The University of North Carolina System is a good case in point. In September 2020, the system’s Board of Governors established a task force on “Pricing, Flexibility and Affordability” to give “campus leaders more flexibility to budget and plan; give students and families more transparency about costs and more options for how they want to participate in campus life; and give lawmakers and taxpayers more clarity about how we’re managing costs.” Unfortunately, the flexibility sought may well turn out to be an attempt to escape North Carolina’s statutory restriction that limits student-fee increases to no more than three percent per year.
UNC institutions that need new buildings may well use up their entire allowed fee increase on so-called debt-service fees.One way to get around that statutory limitation is to broaden the pool of students who pay fees.
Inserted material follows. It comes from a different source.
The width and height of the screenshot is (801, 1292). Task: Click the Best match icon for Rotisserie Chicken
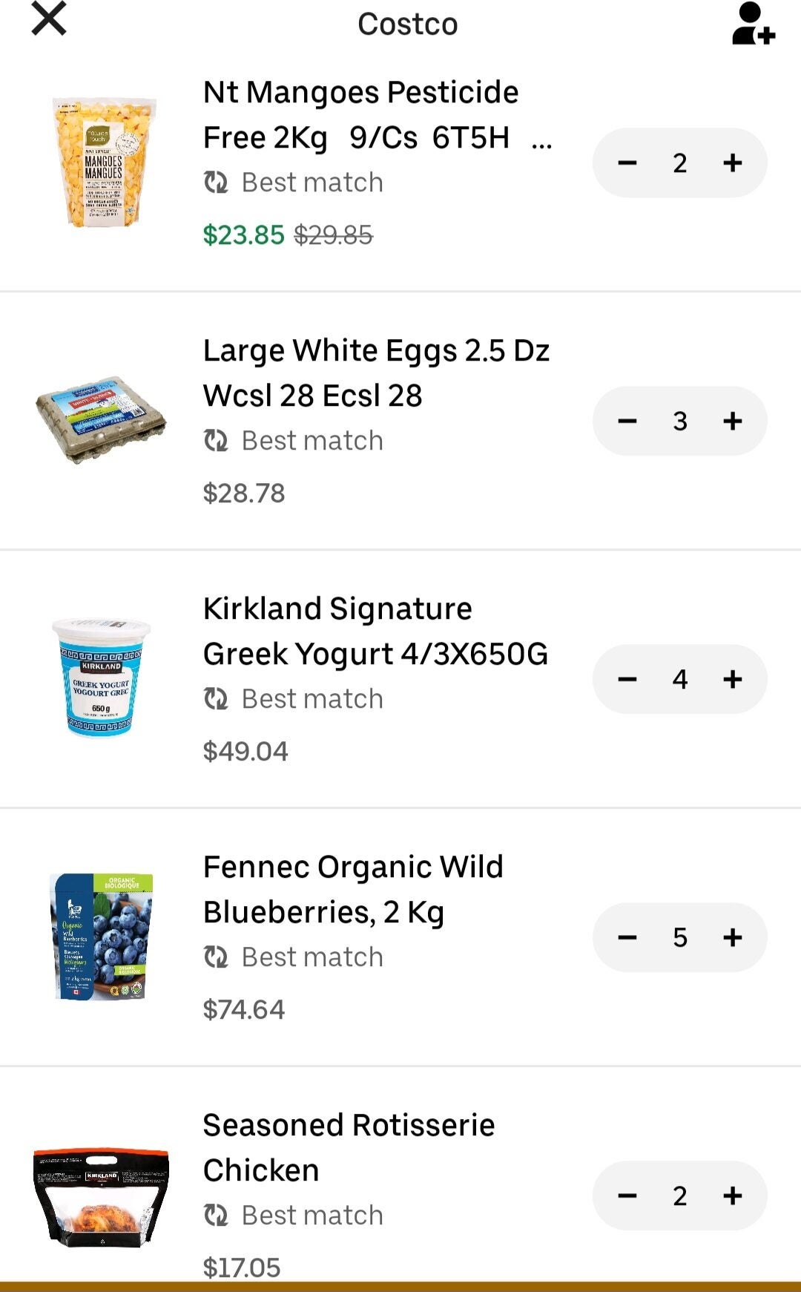(217, 1215)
For instance, an early proposal of the UNC task force was to regularize the definition of “distance education,” thus expanding the application of fees to students taking online courses. In a 2020 presentation, the task force proposed that “students enrolled in on-campus programs … [be] assessed all mandatory fees regardless of how their courses are delivered in a given semester.” (As the UNC-Chapel Hill cashier’s page indicates, online students do indeed pay many student fees.) I expect institutions nationwide to continue to narrow their definition of distance education—and to create additional fee categories—in order to capture more revenue from students trying to escape fees by taking online courses.
Another way for the UNC System to be creative is to recommend that certain fees be exempted from the statutory cap. For example, UNC institutions that need new buildings may well use up their entire allowed fee increase on so-called debt-service fees, in which students finance building projects indirectly. At an August meeting, the UNC task force asked, “Does the inclusion of the debt-service fee under the statutory cap on fee increases (3%) preclude campuses from borrowing for critical needs, particularly small campuses and those with low debt service fees currently?” Of course, exempting debt-service fees from the overall cap would be a reasonable step for institutional flexibility. But it would not be good for student pocketbooks.
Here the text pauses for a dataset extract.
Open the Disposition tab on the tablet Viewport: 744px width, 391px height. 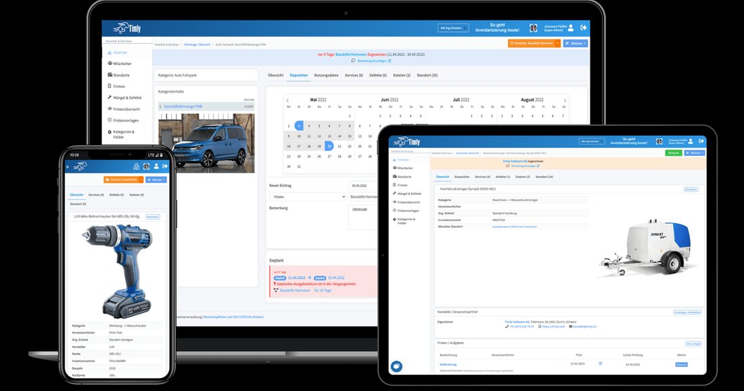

Reached for comment, “Pricing, Flexibility and Affordability” task-force member (and UNC-System CFO) Jennifer Haygood told the Martin Center,
The Task Force has not yet made a decision on whether to recommend seeking any type of change related to the 3% cap. The Board has demonstrated its commitment to affordability by holding tuition flat for years, scrutinizing fee increases and focusing on total student cost. North Carolina residents in the UNC System are graduating with less debt than before the pandemic, and the average student debt is on the decline. Therefore, I expect affordability to be an important consideration in future deliberations on this topic.
I have written before about how college finances are coming under increasing stress. Institutions are going to come up with creative ways to increase revenue. Consequently, students, parents, and legislatures need to pay attention to fee increases disguised as “reform.”
Chris Corrigan was Chief Financial Officer at Andrew College (1998-2005), Emory College (2005-2008), and Armstrong State University (2015-2017).